> _SHORT PROBLEM_: Format each line of the data below as a JSON list of strings, one string per line, skipping blank lines. Omit the pictures.

** START OF MATERIALS PROVIDED **

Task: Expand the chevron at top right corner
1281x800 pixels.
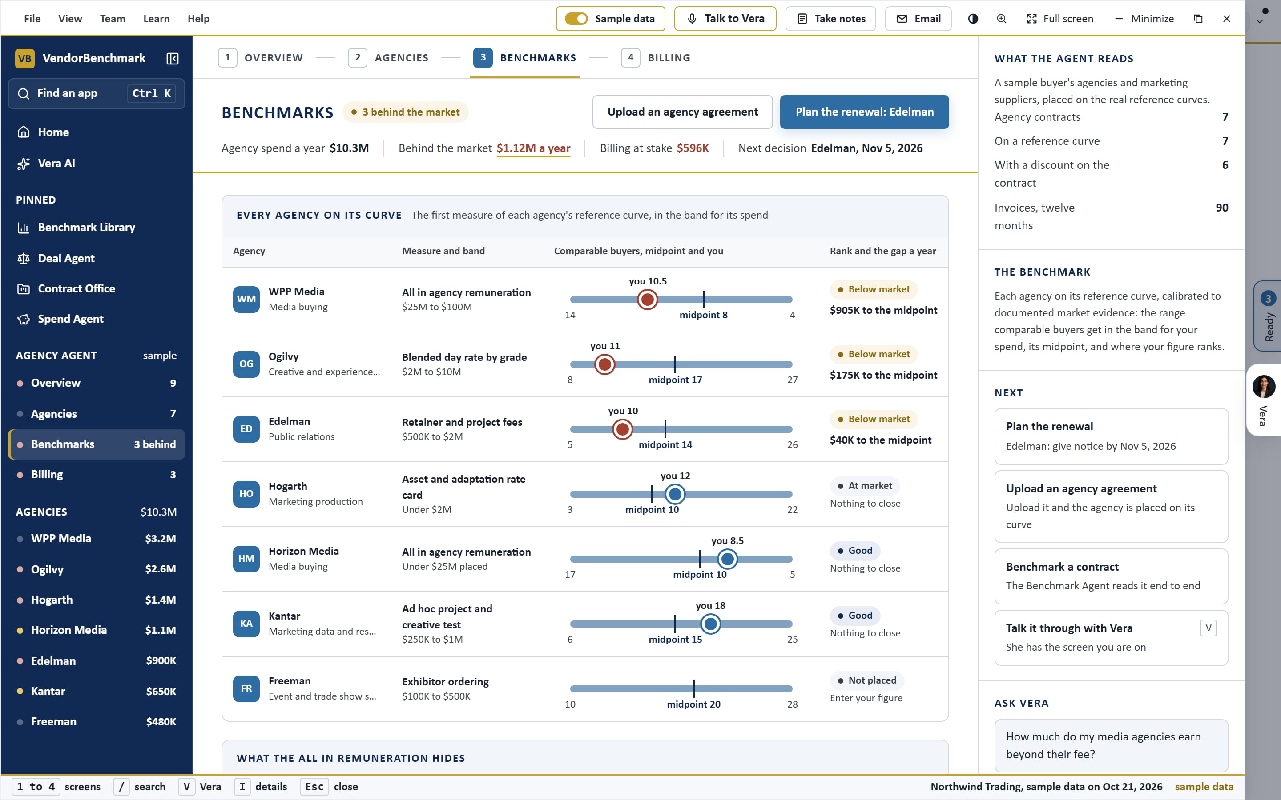Action: pyautogui.click(x=1260, y=22)
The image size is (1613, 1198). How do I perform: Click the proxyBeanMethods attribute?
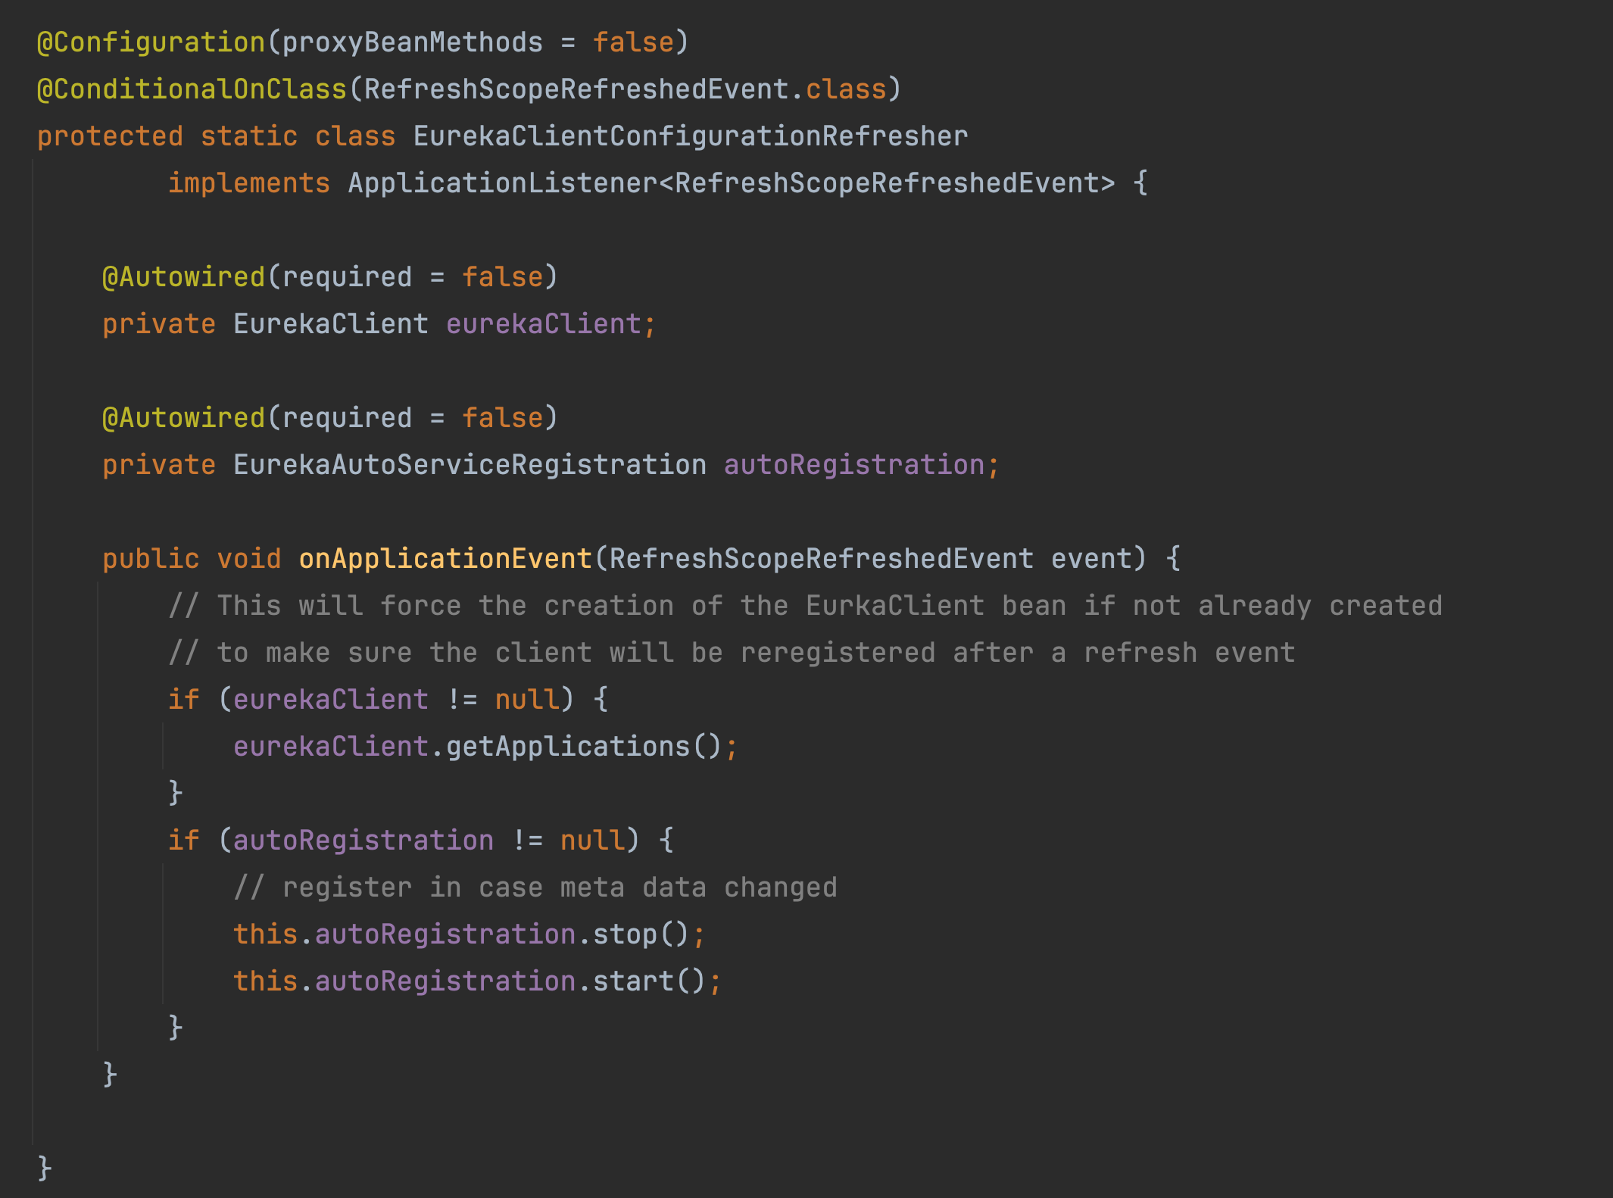click(412, 42)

** END OF MATERIALS PROVIDED **

> _FINISHED ANSWER_:
[
  "Task: Expand the chevron at top right corner",
  "1281x800 pixels.",
  "Action: pyautogui.click(x=1260, y=22)",
  "The image size is (1613, 1198). How do I perform: Click the proxyBeanMethods attribute?",
  "click(412, 42)"
]